任务说明 ->
• 1. 请把二分类神经网络代码摘录中从“2. 增加一个3个神经元的隐藏层，再次实现二分类。”到“self.fc1 = nn.Linear(input_size, hidden_size)”的这一段一字不差地抄录下来。
• 2. 接着二分类神经网络代码摘录的最后一行往下续写。

待读摘录 ->

━━━━━━━━

2. 增加一个3个神经元的隐藏层，再次实现二分类。

class Model_MLP_L2_V2(nn.Module):
    def __init__(self, input_size, hidden_size, output_size):
        super(Model_MLP_L2_V2, self).__init__()
        self.fc1 = nn.Linear(input_size, hidden_size)
        normal_(self.fc1.weight, mean=0., std=1.)
        constant_(self.fc1.bias, val=0.0)
        self.fc2 = nn.Linear(hidden_size, hidden_size)
        normal_(self.fc2.weight, mean=0., std=1.)
        constant_(self.fc2.bias, val=0.0)
        self.act_fn = torch.sigmoid
        self.fc3 = nn.Linear(hidden_size, output_size)
        normal_(self.fc3.weight, mean=0., std=1.)
        constant_(self.fc3.bias, val=0.0)
        self.act_fn = torch.sigmoid

    # 前向计算
    def forward(self, inputs):
        z1 = self.fc1(inputs)

━━━━━━━━

原始材料 ->

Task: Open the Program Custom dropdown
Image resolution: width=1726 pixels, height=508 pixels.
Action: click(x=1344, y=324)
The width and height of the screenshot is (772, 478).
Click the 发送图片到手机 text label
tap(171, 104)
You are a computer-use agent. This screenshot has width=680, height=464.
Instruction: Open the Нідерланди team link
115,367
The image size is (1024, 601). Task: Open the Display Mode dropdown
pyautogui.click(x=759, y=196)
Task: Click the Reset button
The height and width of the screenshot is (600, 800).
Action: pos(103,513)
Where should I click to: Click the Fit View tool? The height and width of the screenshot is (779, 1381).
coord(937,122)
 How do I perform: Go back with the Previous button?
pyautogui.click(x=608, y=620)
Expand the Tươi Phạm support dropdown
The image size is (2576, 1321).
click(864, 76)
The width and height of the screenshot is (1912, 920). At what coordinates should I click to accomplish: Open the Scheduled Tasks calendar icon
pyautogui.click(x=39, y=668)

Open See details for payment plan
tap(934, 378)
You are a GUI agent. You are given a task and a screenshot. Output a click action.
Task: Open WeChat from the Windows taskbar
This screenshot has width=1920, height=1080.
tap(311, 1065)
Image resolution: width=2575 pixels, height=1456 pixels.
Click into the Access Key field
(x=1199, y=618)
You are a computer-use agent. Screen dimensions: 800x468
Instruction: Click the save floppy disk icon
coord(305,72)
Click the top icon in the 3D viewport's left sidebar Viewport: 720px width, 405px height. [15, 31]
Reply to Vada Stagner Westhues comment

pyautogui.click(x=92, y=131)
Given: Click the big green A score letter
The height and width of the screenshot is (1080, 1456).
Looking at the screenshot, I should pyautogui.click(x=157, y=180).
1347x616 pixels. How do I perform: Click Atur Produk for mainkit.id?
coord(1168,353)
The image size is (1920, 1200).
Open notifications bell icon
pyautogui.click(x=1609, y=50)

━━━━━━━━

逐题结果 ->
• 1.
2. 增加一个3个神经元的隐藏层，再次实现二分类。

class Model_MLP_L2_V2(nn.Module):
    def __init__(self, input_size, hidden_size, output_size):
        super(Model_MLP_L2_V2, self).__init__()
        self.fc1 = nn.Linear(input_size, hidden_size)

• 2.
        a1 = self.act_fn(z1)
        z2 = self.fc2(a1)
        a2 = self.act_fn(z2)
        z3 = self.fc3(a2)
        a3 = self.act_fn(z3)
        return a3

4.3.2 完善Runner类

基于上一节实现的 RunnerV2_1 类，本节的 RunnerV2_2 类在训练过程中使用自动梯度计算；模型保存时，使用state_dict方法获取模型参数；模型加载时，使用set_state_dict方法加载模型参数.

class RunnerV2_2(object):
    def __init__(self, model, optimizer, metric, loss_fn, **kwargs):
        self.model = model
        self.optimizer = optimizer
        self.loss_fn = loss_fn
        self.metric = metric

        # 记录训练过程中的评估指标变化情况
        self.train_scores = []
        self.dev_scores = []

        # 记录训练过程中的评价指标变化情况
        self.train_loss = []
        self.dev_loss = []

    def train(self, train_set, dev_set, **kwargs):
        # 将模型切换为训练模式
        self.model.train()

        # 传入训练轮数，如果没有传入值则默认为0
        num_epochs = kwargs.get("num_epochs", 0)
        # 传入log打印频率，如果没有传入值则默认为100
        log_epochs = kwargs.get("log_epochs", 100)
        # 传入模型保存路径，如果没有传入值则默认为"best_model.pdparams"
        save_path = kwargs.get("save_path", "best_model.pdparams")

        # log打印函数，如果没有传入则默认为"None"
        custom_print_log = kwargs.get("custom_print_log", None)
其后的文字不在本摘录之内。